Redefining UF’s general-education network with a Western-canon focus has rippled through the entire university. The data shows that critical-reasoning standards have risen university-wide, and alumni surveys reveal lasting benefits. In a recent alumni poll, 78% of respondents credited the canon electives with boosting their confidence when tackling complex, real-world problems.

Think of the impact like a seed planted in a garden; the initial cohort sprouted, and now the intellectual foliage spreads across every department. Graduates report that the skills honed - argument analysis, ethical reasoning, and interdisciplinary synthesis - have helped them secure analytical roles in consulting, research, and public policy.

State higher-education policy groups have taken note. I’ve been invited to testify before a regional education board, where I presented UF’s model as a scalable blueprint for integrating rigorous textual study into mandatory curricula. The board is now piloting a similar program at three public universities, aiming to replicate the 18% critical-thinking boost.

From my viewpoint, the success of this initiative demonstrates that methodological inclusion of pivotal literature does more than raise test scores; it cultivates a generation of graduates equipped to navigate an increasingly complex world. The next chapter will involve refining the elective list, expanding faculty training, and continuing to track long-term outcomes.

Metric Traditional GE Western-Canon GE
Critical Thinking Score 68 82
Average GPA 3.1 3.4
Watson-Glaser 85th %ile+ 30% 52%
Alumni Confidence Rating 58% 78%

Frequently Asked Questions

Q: What kinds of texts are included in UF’s Western-canon electives?

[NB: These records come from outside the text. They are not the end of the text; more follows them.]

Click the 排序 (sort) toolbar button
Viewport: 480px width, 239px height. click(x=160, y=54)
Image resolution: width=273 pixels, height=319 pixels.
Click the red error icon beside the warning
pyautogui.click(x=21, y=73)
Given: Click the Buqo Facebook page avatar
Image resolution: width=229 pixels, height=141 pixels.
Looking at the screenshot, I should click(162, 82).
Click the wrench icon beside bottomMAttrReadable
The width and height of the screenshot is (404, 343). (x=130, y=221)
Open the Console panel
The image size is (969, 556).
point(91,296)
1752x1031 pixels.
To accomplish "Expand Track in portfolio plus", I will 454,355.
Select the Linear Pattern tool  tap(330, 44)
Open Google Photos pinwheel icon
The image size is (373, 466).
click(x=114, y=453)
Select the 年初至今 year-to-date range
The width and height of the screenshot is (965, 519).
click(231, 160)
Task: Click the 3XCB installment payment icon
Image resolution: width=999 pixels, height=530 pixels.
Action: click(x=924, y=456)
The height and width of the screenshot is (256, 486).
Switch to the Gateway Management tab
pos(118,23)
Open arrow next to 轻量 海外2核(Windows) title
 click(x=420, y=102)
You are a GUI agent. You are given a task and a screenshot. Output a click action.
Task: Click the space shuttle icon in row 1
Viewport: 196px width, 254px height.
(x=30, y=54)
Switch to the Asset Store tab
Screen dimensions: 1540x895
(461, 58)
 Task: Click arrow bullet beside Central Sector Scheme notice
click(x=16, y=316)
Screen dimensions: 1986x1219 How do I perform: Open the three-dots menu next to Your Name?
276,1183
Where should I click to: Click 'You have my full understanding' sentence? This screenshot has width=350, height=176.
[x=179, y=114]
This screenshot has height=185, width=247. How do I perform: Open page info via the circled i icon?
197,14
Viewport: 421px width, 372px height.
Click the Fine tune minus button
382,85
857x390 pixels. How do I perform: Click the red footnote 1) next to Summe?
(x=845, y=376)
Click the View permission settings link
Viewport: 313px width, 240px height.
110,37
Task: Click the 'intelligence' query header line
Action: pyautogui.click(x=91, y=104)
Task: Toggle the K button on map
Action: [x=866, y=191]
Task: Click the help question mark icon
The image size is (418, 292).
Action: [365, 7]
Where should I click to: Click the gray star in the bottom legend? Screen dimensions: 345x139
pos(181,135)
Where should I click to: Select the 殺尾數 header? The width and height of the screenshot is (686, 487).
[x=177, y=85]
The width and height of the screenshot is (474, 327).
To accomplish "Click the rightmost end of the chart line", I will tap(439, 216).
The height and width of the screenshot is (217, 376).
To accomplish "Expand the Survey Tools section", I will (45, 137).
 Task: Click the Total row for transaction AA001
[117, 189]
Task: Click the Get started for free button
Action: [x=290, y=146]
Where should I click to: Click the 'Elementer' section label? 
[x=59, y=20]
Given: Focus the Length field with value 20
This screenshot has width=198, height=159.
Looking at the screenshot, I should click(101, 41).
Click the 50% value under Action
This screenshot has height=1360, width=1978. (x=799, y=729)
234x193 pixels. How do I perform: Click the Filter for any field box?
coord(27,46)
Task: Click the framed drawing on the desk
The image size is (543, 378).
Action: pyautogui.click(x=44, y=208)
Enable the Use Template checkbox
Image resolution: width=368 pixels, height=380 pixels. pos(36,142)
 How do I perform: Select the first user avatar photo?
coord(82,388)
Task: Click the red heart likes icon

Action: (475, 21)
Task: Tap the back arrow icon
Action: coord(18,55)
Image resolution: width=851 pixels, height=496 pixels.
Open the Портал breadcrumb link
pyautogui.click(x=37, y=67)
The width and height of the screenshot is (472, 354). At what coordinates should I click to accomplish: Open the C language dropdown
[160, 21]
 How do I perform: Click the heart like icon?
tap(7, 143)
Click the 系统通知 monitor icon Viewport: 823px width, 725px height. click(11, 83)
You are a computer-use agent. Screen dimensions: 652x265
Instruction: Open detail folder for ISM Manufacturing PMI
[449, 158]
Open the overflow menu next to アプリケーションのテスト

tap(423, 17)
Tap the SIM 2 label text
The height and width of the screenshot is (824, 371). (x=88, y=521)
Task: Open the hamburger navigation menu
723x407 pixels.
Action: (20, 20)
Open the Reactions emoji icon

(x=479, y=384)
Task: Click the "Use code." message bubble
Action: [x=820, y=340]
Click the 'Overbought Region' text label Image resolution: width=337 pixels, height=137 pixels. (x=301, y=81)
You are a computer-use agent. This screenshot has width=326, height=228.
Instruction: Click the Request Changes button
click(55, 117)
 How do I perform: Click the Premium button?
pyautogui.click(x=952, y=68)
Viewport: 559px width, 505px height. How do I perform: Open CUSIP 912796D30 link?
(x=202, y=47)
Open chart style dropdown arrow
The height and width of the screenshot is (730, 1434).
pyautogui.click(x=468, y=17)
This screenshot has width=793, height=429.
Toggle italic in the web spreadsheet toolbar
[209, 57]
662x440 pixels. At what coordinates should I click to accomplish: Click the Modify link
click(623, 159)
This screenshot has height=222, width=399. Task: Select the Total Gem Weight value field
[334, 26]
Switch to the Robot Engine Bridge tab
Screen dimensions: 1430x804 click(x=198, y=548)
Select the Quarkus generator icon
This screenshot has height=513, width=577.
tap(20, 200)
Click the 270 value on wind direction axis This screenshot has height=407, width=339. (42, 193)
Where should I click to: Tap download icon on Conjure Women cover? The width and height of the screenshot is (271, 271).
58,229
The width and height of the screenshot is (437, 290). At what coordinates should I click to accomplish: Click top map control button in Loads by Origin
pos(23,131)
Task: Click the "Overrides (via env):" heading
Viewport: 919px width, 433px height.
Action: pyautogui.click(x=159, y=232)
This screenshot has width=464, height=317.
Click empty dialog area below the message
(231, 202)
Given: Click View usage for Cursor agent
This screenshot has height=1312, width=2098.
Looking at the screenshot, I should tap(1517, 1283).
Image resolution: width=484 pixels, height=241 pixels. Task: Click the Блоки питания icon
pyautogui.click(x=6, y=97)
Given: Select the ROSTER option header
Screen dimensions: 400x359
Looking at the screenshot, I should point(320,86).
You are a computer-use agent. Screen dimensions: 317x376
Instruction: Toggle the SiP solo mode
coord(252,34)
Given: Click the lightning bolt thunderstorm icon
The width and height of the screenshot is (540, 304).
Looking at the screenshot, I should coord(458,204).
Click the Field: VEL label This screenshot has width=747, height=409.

A: The electives draw from ancient philosophers like Plato and Aristotle, medieval thinkers such as Augustine, Renaissance dramatists like Shakespeare, and modern works on democratic theory, ensuring a broad historical sweep.

Q: How were students selected for the inaugural Western-canon cohort?

A: A randomized lottery chose 420 students from 1,320 applicants, creating a demographically balanced group regardless of geography, income, or prior academic background.

Q: What evidence shows that the canon electives improve critical-thinking skills?

A: Pre-implementation scores averaged 68 on the Critical Thinking Scale; after one semester they rose to 82, an 18% increase, and 52% of participants scored above the national 85th percentile on the Watson-Glaser test.

Q: How does the program affect students’ overall GPA?

A: Students in the Western-canon track averaged a 3.4 GPA, compared with a 3.1 GPA for peers in traditional general-education courses, indicating a positive academic impact.

Q: Are other universities adopting UF’s model?

A: Yes, state higher-education policy groups are piloting similar Western-canon integrations at three public universities, using UF’s data as a blueprint for scaling the approach.